Much of the existing literature on learning and uncertainty centers on the case of an individual decision maker choosing sequentially among a fixed set of alternatives. In many economic situations, these alternatives are provided by agents whose welfare is affected by the choices made by the decision maker. Economic reasoning suggests that such an agent would have a vested interest in influencing the decision maker’s experimentation behaviour.

In this paper, we develop a model in which a privately informed seller attempts to indirectly influence the experimentation strategy of a buyer by sending costless signals. The question under consideration is whether there is any credible way in which this single rational seller could influence the buyer’s decisions. We demonstrate that although there may be some information transmission in equilibrium, there exists no reporting strategy for the seller which changes the experimentation strategy of the buyer. A careful examination of this negative result points to numerous potentially fruitful directions for future work that are discussed in closing.
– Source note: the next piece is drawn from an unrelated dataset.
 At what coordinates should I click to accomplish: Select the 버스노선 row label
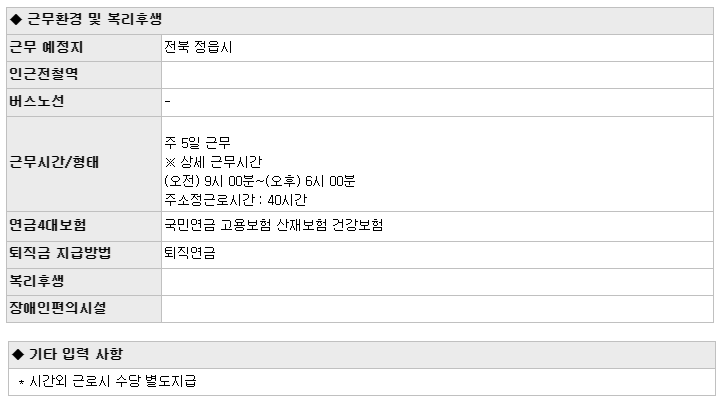(x=37, y=102)
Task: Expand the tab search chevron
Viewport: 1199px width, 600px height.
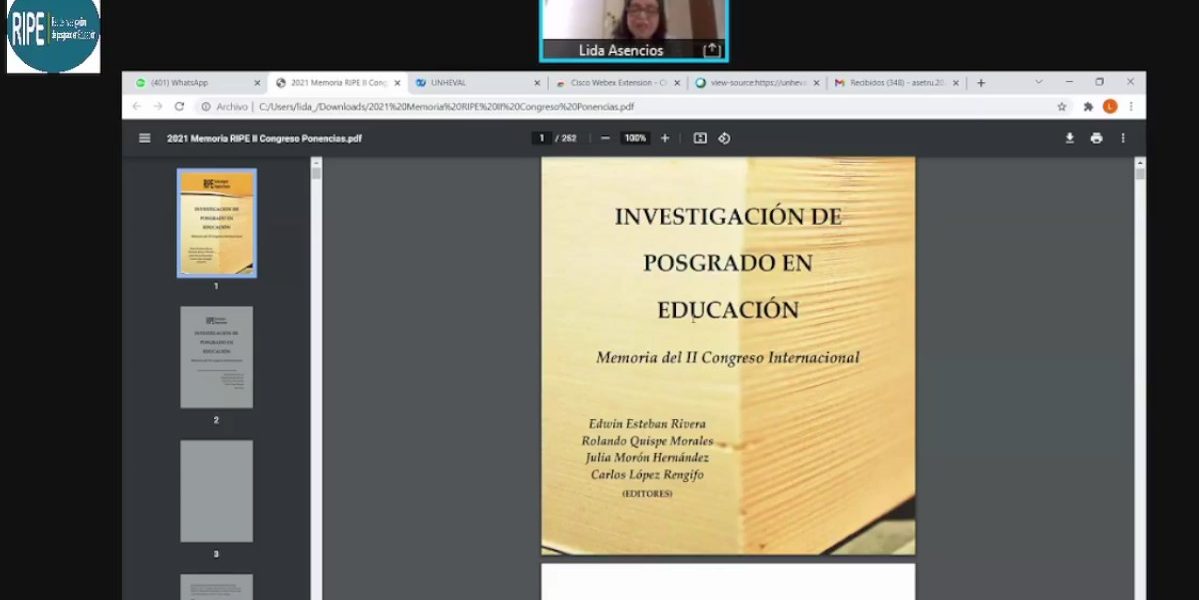Action: click(1038, 82)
The organization of the paper is as follows. Subsection 1.1 discusses some of the relevant literature on both sequential learning and strategic information transmission. Section 2 outlines the basic framework of the model and presents the main results. Section 3 concludes the paper with a discussion of avenues for further research.

Related Literature

The proposed model builds on several separate strands in the economics of information literature. The first area deals with sequential learning and experimentation models known as multi-armed bandit problems. A bandit problem involves sequential selections from a number of stochastic processes (or “arms”) which have unknown characteristics so learning can take place as the processes are observed. Until Rothschild’s [1] contribution, it was considered innocuous to assume that a decision maker in a situation involving uncertainty knew all relevant parameters of the stochastic distributions of interest. Rothschild’s central result was that if these distributions are not known, then there is nothing to guarantee even in the long run that correct decisions (i.e. choosing the “best” arm) will occur through experimentation. Given the possibility of such persistent “mistakes” made by experimenters, a natural direction in the literature has been to give the arms a strategic/competitive role and examine if this inefficiency is exploited or eliminated through competition. Work in this area, particularly Bergemann and Välimäki [2], and Bar-Isaac [3], is of direct relevance to the model presented here.
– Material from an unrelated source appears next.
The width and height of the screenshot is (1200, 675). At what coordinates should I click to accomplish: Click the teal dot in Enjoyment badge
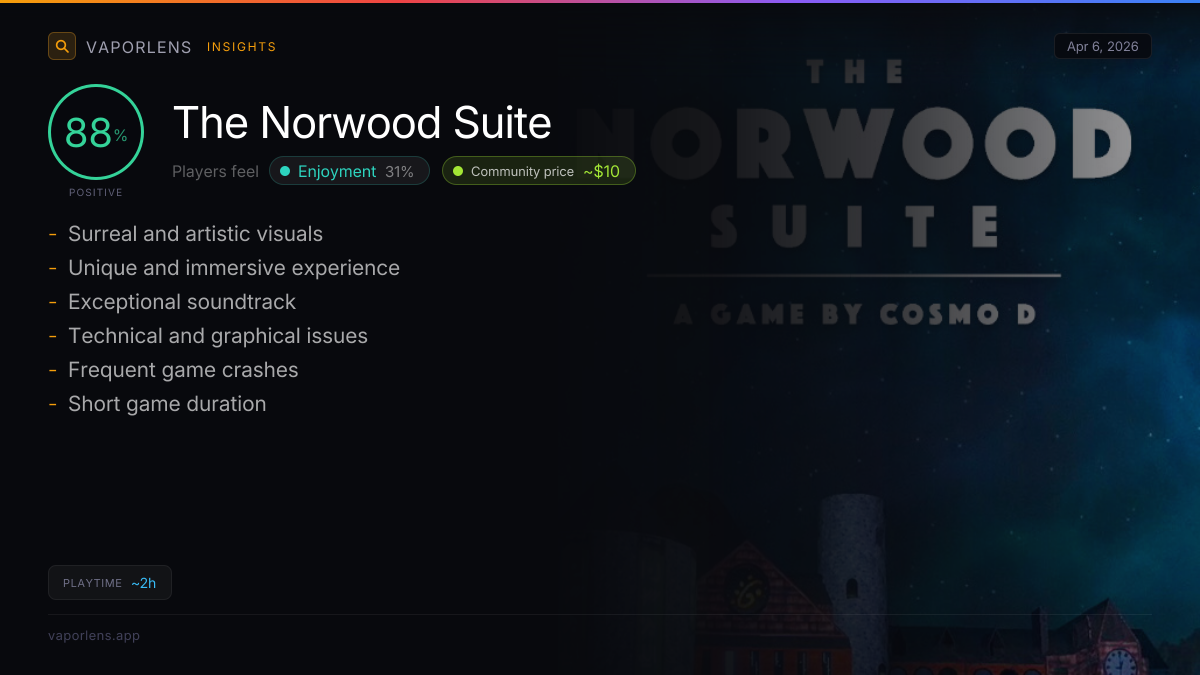[x=285, y=171]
Bergemann and Välimäki model a situation in which a single consumer buys a stream of goods of initially unknown quality from different sellers over time. The consumer learns about product quality through experimentation while sellers affect the cost of experimentation through price competition. However, unlike this model in which experimentation is affected directly through manipulation of the cost of successive trials, the model presented here exogenizes these costs and allows only an indirect role of the sellers through signalling. Our model is closely related to Bar-Isaac’s paper although in his model, sellers signal buyers through production decisions while we consider these signals as costless reports sent by the sellers.

The notion that buyers’ decisions can be affected by costless claims made by privately informed sellers is not new. Following Crawford and Sobel [4], cheap talk models have been applied to a variety of buyer-seller environments. While the model in Crawford and Sobel is a one shot model, the basic framework remains the same in a repeated setting^{1}. In the canonical cheap talk model, a sender observes a signal (his “type”) and then sends a message to a receiver who takes an action that determines the payoffs of both agents. As will be explained below, the model in this paper differs from the basic cheap talk model in two fundamental ways. First, the signal observed by the seller is not a perfect indication of his “type”. That is, the seller only receives noisy information about the true quality of the product he is selling to the buyer. Second, after the buyer makes her decision, her reward provides only partial information about the seller’s type. Both of these assumptions together allow for a dynamic interaction of the sender and receiver with the potential for incomplete learning on the part of the buyer.

Also of relevance to the work in this paper is the model of reputational cheap talk in Ottaviani and Sørensen [6]. In reputational cheap talk, an expert (sender) gets a private noisy signal about the state of the world and sends a forecast to an evaluator (receiver). The informativeness of the signal received by the expert depends on his/her ability and the evaluator uses the forecast and the realized state of the world to form a belief about this ability of the expert. The model presented here shares a similar information structure to Ottaviani and Sørensen but instead focuses on the sender’s role as a seller of a commodity with an uncertain payoff distribution, instead of an expert with preferences for esteem conferred by reputation.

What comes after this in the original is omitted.